-------- DATA SECTION --------

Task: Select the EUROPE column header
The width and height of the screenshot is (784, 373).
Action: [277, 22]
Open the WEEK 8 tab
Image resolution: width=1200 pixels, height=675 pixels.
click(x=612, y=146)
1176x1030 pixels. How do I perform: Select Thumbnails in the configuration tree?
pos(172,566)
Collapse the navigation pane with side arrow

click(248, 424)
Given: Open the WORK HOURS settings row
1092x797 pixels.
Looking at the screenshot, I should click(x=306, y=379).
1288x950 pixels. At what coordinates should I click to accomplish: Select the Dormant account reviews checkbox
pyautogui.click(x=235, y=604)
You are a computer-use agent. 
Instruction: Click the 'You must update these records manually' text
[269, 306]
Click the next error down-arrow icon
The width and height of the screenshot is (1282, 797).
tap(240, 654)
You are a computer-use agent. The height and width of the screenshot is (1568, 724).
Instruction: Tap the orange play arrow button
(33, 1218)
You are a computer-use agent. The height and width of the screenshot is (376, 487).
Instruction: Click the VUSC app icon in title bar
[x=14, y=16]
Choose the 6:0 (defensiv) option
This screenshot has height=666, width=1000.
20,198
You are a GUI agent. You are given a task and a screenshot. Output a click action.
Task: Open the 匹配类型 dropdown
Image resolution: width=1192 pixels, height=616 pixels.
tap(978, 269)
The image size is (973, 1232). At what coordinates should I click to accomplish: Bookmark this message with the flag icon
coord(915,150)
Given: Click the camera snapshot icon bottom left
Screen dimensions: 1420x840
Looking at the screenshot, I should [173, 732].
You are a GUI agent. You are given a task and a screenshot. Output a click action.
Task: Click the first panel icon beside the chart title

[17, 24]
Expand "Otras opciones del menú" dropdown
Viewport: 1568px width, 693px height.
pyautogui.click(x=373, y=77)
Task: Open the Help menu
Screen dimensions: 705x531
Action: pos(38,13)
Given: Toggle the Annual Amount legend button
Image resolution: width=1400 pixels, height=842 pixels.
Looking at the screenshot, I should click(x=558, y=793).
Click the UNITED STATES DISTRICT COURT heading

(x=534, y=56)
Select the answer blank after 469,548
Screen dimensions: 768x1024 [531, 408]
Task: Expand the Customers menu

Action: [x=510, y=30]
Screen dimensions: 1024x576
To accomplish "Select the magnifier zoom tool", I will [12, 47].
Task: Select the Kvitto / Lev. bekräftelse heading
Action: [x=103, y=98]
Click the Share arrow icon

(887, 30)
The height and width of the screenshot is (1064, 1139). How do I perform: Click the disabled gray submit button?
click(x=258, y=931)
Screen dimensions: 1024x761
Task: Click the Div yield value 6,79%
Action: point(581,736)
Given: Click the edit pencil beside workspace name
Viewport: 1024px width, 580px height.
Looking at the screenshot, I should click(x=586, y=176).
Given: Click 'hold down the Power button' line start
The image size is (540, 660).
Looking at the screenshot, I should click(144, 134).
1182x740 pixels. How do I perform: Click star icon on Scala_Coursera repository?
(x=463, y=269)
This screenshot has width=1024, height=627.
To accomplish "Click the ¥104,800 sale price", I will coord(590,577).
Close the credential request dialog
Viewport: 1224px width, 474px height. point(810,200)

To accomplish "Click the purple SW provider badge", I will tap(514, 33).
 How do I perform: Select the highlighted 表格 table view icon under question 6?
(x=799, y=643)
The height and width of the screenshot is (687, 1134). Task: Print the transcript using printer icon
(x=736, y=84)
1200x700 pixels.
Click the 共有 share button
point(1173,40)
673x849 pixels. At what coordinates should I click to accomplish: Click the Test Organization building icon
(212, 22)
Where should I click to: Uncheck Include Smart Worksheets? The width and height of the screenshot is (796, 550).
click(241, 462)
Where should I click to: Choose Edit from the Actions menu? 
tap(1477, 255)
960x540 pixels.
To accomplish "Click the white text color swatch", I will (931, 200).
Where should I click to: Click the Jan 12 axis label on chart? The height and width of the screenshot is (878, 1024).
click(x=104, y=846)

--------

## PROBLEM TO WORK ON
Lines above that contain the string "computer" make up the answer.

## RESPONSE AREA
You are a computer-use agent. 
You are a computer-use agent. The height and width of the screenshot is (1568, 724).
You are a computer-use agent. The height and width of the screenshot is (376, 487).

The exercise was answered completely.